Assigned task >>
An exact copy of the entries is needed, with every line included.

Available data >>
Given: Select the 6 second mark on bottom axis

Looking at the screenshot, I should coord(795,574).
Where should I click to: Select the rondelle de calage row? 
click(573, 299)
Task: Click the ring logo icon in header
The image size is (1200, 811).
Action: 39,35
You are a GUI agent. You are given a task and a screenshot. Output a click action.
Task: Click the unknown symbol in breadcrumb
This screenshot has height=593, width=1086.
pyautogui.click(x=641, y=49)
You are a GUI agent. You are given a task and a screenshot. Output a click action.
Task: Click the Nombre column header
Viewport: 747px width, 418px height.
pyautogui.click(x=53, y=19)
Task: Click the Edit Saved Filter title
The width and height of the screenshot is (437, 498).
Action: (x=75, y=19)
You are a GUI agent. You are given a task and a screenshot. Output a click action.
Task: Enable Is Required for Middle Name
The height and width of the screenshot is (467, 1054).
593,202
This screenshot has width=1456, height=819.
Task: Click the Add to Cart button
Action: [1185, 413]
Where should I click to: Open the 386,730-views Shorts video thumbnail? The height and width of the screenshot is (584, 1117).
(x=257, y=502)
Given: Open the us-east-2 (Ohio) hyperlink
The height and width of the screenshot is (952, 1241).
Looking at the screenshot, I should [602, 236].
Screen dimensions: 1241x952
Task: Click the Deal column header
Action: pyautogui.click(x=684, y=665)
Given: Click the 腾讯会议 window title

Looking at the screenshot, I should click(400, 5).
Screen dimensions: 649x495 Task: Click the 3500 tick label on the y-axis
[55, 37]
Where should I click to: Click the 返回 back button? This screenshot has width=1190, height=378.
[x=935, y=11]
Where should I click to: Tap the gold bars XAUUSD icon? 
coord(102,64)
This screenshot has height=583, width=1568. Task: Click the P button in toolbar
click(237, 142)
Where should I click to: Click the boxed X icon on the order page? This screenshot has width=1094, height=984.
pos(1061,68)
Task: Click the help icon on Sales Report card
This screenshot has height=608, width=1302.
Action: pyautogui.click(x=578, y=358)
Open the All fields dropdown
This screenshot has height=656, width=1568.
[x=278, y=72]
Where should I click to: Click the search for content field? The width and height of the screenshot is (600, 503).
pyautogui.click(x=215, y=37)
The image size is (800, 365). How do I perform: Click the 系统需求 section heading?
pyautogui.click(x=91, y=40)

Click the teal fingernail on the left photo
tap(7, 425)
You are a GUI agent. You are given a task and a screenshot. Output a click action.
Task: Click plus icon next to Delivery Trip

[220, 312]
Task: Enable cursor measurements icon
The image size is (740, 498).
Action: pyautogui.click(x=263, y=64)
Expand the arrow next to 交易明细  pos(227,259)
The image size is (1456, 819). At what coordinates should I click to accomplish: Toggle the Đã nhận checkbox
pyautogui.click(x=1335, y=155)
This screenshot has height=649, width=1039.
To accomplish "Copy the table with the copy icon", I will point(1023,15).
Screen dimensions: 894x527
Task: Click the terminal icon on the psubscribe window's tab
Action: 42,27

Answer box >>
Given: Select the 6 second mark on bottom axis

Looking at the screenshot, I should coord(795,574).
Where should I click to: Select the rondelle de calage row? 
click(573, 299)
Task: Click the ring logo icon in header
The image size is (1200, 811).
Action: 39,35
You are a GUI agent. You are given a task and a screenshot. Output a click action.
Task: Click the unknown symbol in breadcrumb
This screenshot has height=593, width=1086.
pyautogui.click(x=641, y=49)
You are a GUI agent. You are given a task and a screenshot. Output a click action.
Task: Click the Nombre column header
Viewport: 747px width, 418px height.
pyautogui.click(x=53, y=19)
Task: Click the Edit Saved Filter title
The width and height of the screenshot is (437, 498).
Action: (x=75, y=19)
You are a GUI agent. You are given a task and a screenshot. Output a click action.
Task: Enable Is Required for Middle Name
The height and width of the screenshot is (467, 1054).
593,202
This screenshot has width=1456, height=819.
Task: Click the Add to Cart button
Action: [1185, 413]
Where should I click to: Open the 386,730-views Shorts video thumbnail? The height and width of the screenshot is (584, 1117).
(x=257, y=502)
Given: Open the us-east-2 (Ohio) hyperlink
The height and width of the screenshot is (952, 1241).
Looking at the screenshot, I should [602, 236].
Screen dimensions: 1241x952
Task: Click the Deal column header
Action: pyautogui.click(x=684, y=665)
Given: Click the 腾讯会议 window title

Looking at the screenshot, I should click(400, 5).
Screen dimensions: 649x495 Task: Click the 3500 tick label on the y-axis
[55, 37]
Where should I click to: Click the 返回 back button? This screenshot has width=1190, height=378.
[x=935, y=11]
Where should I click to: Tap the gold bars XAUUSD icon? 
coord(102,64)
This screenshot has height=583, width=1568. Task: Click the P button in toolbar
click(237, 142)
Where should I click to: Click the boxed X icon on the order page? This screenshot has width=1094, height=984.
pos(1061,68)
Task: Click the help icon on Sales Report card
This screenshot has height=608, width=1302.
Action: pyautogui.click(x=578, y=358)
Open the All fields dropdown
This screenshot has height=656, width=1568.
[x=278, y=72]
Where should I click to: Click the search for content field? The width and height of the screenshot is (600, 503).
pyautogui.click(x=215, y=37)
The image size is (800, 365). How do I perform: Click the 系统需求 section heading?
pyautogui.click(x=91, y=40)

Click the teal fingernail on the left photo
tap(7, 425)
You are a GUI agent. You are given a task and a screenshot. Output a click action.
Task: Click plus icon next to Delivery Trip

[220, 312]
Task: Enable cursor measurements icon
The image size is (740, 498).
Action: pyautogui.click(x=263, y=64)
Expand the arrow next to 交易明细  pos(227,259)
The image size is (1456, 819). At what coordinates should I click to accomplish: Toggle the Đã nhận checkbox
pyautogui.click(x=1335, y=155)
This screenshot has height=649, width=1039.
To accomplish "Copy the table with the copy icon", I will point(1023,15).
Screen dimensions: 894x527
Task: Click the terminal icon on the psubscribe window's tab
Action: 42,27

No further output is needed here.